» What is expected:
Report each line of the entries below that contains the word "Viewport". Copy every such line in full.

[Start Supplied information]

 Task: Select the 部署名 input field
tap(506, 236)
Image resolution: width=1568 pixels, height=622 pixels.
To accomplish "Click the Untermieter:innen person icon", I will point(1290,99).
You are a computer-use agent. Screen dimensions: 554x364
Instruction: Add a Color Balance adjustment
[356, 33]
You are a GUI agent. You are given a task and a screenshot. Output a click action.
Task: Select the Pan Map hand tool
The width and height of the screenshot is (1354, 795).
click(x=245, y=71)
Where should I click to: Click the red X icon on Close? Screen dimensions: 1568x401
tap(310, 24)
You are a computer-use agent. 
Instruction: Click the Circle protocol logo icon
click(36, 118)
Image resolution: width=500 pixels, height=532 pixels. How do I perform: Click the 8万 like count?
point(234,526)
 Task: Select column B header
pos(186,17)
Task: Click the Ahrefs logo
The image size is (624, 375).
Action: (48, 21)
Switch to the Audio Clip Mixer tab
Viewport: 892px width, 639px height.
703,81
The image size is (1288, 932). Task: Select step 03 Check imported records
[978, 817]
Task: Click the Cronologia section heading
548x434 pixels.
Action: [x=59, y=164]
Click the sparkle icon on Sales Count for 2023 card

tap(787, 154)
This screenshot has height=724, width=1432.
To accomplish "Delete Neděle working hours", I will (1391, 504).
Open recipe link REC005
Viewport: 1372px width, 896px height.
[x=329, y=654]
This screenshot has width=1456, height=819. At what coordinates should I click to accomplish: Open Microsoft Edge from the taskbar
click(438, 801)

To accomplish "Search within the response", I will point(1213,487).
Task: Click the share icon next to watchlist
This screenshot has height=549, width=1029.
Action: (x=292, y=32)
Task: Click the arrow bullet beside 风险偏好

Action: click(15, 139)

[End Supplied information]

» Output of the exercise:
Viewport: 892px width, 639px height.
Viewport: 1372px width, 896px height.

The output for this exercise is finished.